En la situación actual, ¿cómo no quedar inmovilizados por el miedo? ¿Qué podemos hacer? ¿Dónde situar la esperanza? Dice en el libro: “la catástrofe es a la vez derrota y derrotero”…
Este es uno de los temas, si no el tema principal, de Fuera de lugar. Por eso el subtítulo es “Conversaciones entre crisis y transformación”. Cuando entramos en crisis, personal o colectiva, cuando lo que creíamos sólido y garantizado empieza a desintegrarse, cuando el suelo se abre bajo nuestros pies, ¿cómo vencer el miedo, el sálvese quien pueda, la delegación de todas nuestras capacidades en “poderes de salvación”? No hay receta general, pero creo que hay un elemento de respuesta en lo colectivo. A condición de repensar el término, porque lo colectivo no solo son los grupos, los colectivos, las comunidades (que también), sino que existe una dimensión colectiva, o común, de la vida. Creo que esto lo explica muy bien la entrevista en el libro a María Naredo sobre seguridad ciudadana. María explica cómo una ciudad segura no es una ciudad repleta de policías, sino una ciudad donde hay buenas relaciones de vecindad, donde puedes confiar en un tejido informal y difuso que está ahí para cuidarte si te pasa algo. Pero vecindad no solo entre semejantes que comparten una identidad, sino vecindad entre desconocidos que comparten simplemente el hecho de ser humanos. Esa confianza en lo común aleja el miedo que nos hace dependientes de poderes que no están ahí para arreglar las cosas, sino más bien para todo lo contrario.

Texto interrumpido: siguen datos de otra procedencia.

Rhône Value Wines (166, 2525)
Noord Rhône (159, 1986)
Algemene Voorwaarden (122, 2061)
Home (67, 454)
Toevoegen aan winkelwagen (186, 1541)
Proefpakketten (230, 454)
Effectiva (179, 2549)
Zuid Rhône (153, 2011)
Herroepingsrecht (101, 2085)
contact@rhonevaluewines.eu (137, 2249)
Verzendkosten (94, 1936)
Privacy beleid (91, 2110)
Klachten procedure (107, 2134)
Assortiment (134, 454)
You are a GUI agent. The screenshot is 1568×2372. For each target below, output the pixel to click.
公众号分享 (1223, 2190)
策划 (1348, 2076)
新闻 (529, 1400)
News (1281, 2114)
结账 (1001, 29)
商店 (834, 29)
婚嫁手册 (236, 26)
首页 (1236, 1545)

¿Hay también una crisis de palabras? Recordemos al poeta Pedro Casariego Córdoba: “Nuestras propias palabras nos impiden hablar. Parece mentira. Nuestras propias palabras”.
“Socialismo”, “izquierda”, “revolución”… Las palabras que tenemos para decir y pensar el cambio social que queremos –el lenguaje revolucionario del siglo XX– nos fallan. Nos dividen y nos enfrentan. Nos obligan a ver las cosas con lentes pensadas para otras situaciones o momentos históricos. No son ya palabras creíbles. Por eso muchas veces echamos mano de palabras muy poco codificadas ideológicamente, palabras un tanto vacías o pobres desde un punto de vista político tradicional pero que tienen (por eso mismo) una gran potencia. Pienso por ejemplo en el uso que ha hecho el 15-M de términos como “indignados” o “personas”. Son palabras aún libres del descrédito generalizado de la vieja política. Palabras que permiten la fuga del orden de las clasificaciones y los estereotipos dominantes. Palabras que crean terreno común para el encuentro entre diferentes. Palabras que son como lugares comunes. Hay que aprender a escuchar qué dicen esas palabras que no parecen decir mucho.